Há ainda um aspecto que se torna cada vez mais evidente diante de experiências recentes: a vacinação em massa é uma das medidas mais eficazes para conter surtos e prevenir epidemias.

A pandemia da Covid-19 e, antes dela, a da gripe Influenza A (H1N1), em 2009, são exemplos de como campanhas de vacinação em larga escala foram determinantes para salvar vidas e evitar o colapso dos sistemas de saúde.

“A vacinação tem um papel fundamental na prevenção de surtos e no controle de epidemias. O caso da H1N1 demonstrou, na prática, como a imunização em larga escala pode salvar milhares de vidas”, lembra a médica.

Entretanto, não basta disponibilizar a vacina. É necessário facilitar o acesso, quebrar barreiras logísticas e ampliar a conscientização.

Rebecca destaca a importância de campanhas em locais estratégicos, como estações de transporte, escolas e empresas, que aproximem a vacinação do cotidiano da população. Essa logística descentralizada é, atualmente, uma aliada indispensável para ampliar a cobertura vacinal.

O recado, portanto, é direto: a vacinação contra a gripe é uma ferramenta comprovadamente segura, eficaz e essencial para proteger a população, especialmente em períodos de maior circulação viral, como o inverno.

A recusa vacinal baseada em mitos e desinformação tem impacto real sobre a saúde coletiva.

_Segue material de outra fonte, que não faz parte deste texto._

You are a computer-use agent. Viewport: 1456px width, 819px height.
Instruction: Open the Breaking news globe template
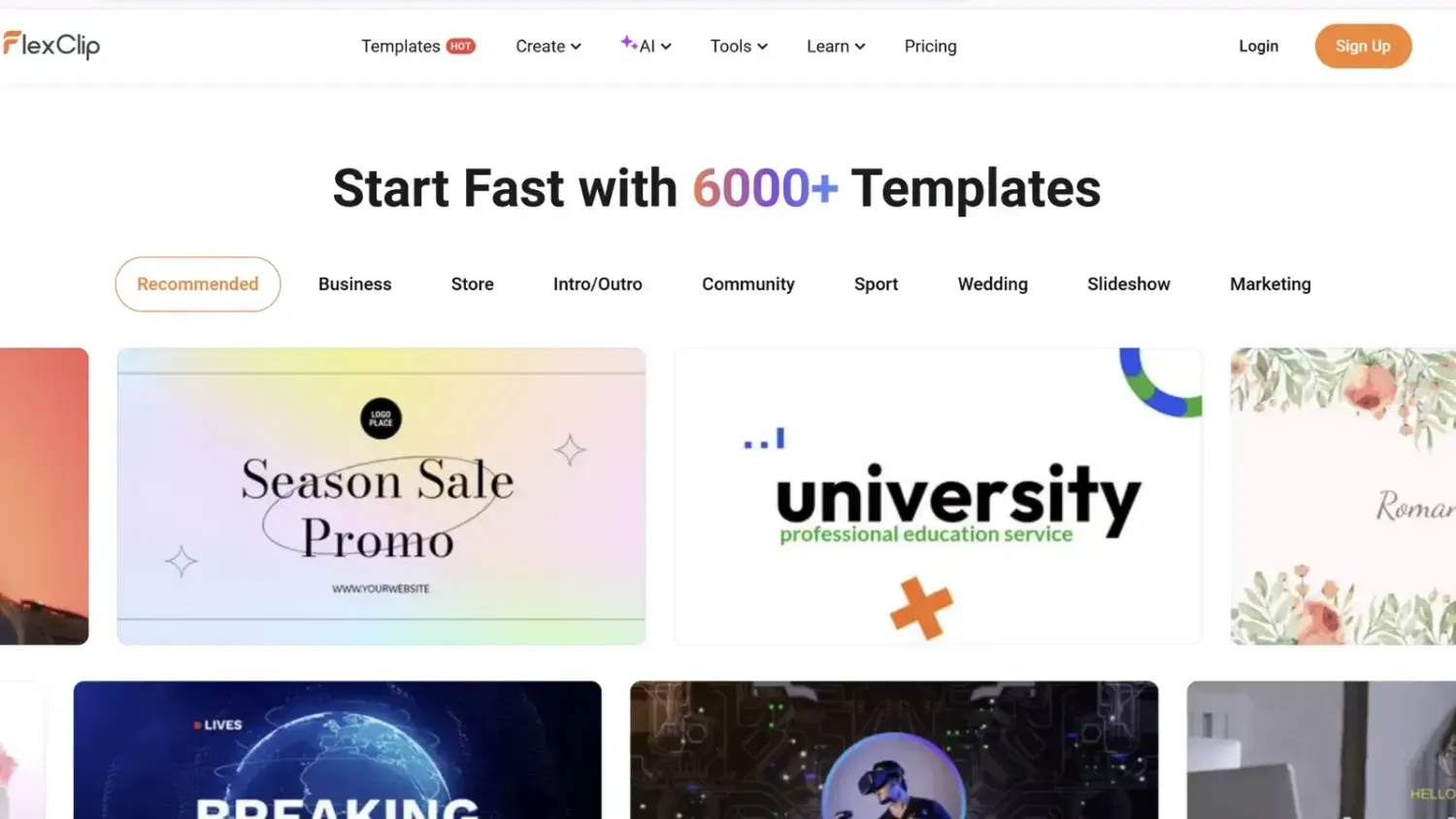pos(338,749)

E quando a decisão individual compromete o bem-estar da comunidade, trata-se de um problema a ser combatido com responsabilidade e informação.

Nesse sentido, campanhas como a realizada pelo Cejam — instituição filantrópica que atua há mais de três décadas em parceria com o poder público na área da saúde — desempenham um papel essencial ao valorizar a imunização.

A ação, articulada com os princípios do Sistema Único de Saúde (SUS), também exemplifica que saúde pública exige esforço contínuo de educação, acesso e confiança da população.

Vacinar-se não é apenas um gesto de proteção pessoal: é uma atitude coletiva, de cuidado com os mais vulneráveis e de compromisso com o bem-estar comum.

Diante dos dados, da ciência e da experiência recente, não há argumento que justifique a recusa sem fundamento. Vacinas salvam vidas. A gripe é uma doença séria, que pode ser evitada. E não há tempo – nem saúde e recursos públicos sobrando – para hesitação.